• **Exercise description**
Set down the entries that follow exactly as written, leaving out any images.
[Entries supplied Boundary: Start]
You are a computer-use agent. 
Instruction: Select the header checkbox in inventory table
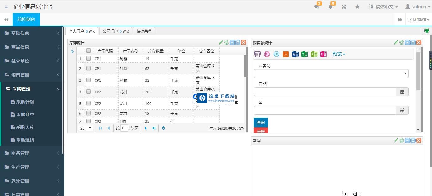coord(88,50)
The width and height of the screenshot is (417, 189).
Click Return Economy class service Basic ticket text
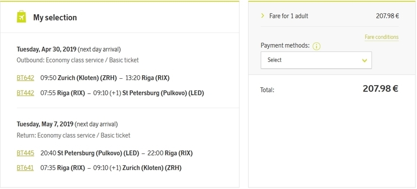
[Entries supplied Boundary: End]
• **Task result**
You are a computer-use agent. 
Instruction: Select the header checkbox in inventory table
coord(88,50)
The width and height of the screenshot is (417, 189).
Click Return Economy class service Basic ticket text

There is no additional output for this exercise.